The bad news: Jabil will lay off another 150 workers locally in administration and manufacturing over the next few weeks amid slumping demand for electronics worldwide. This comes after 120 layoffs this summer, bringing Jabil's local employment to about 2,000.
The cuts cast a pall over a $37.6 million incentive package St. Petersburg and the state promised Jabil in exchange for not relocating, building a new headquarters in St. Petersburg and adding 850 more jobs over the next four years.
Jabil executives did not say they are backing out of the deal, but they offered new doubts on how it would unfold.
"We do not have any official update on that package," spokeswoman Beth Walters said. "That said, we have to look at what the overall environment is and not forge ahead recklessly if things deteriorate and continue to get bad."
Jabil has not received any payments from the incentive package, and any future payments would be tied to actual jobs created, Walters said. The company's preference remains the construction of a new headquarters and expansion of its operations in St. Petersburg.
On another front Monday, the Securities and Exchange Commission ended a years-long probe of how Jabil executives handled their stock options, ending another legal challenge that had dogged the company.
SEC officials in the Division of Enforcement sent Jabil a letter saying its investigation "has been completed" and "we do not intend to recommend any enforcement action."

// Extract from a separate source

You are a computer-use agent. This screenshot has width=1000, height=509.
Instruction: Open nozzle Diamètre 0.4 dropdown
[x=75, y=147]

Such letters are rather rare, as the government has no formal obligation to tell a company it decided not to pursue prosecution. A series of companies suspected of back-dating stock options to artificially boost their value have started receiving such closure letters.
Jabil spent "tens of millions of dollars" on its own investigations and on defending itself against such probes, Jabil general counsel Robert Paver said.
"There's clearly a sense of relief," Paver said. "But there's also a sense of injustice about the amount of management time and shareholder money spent as a result of this."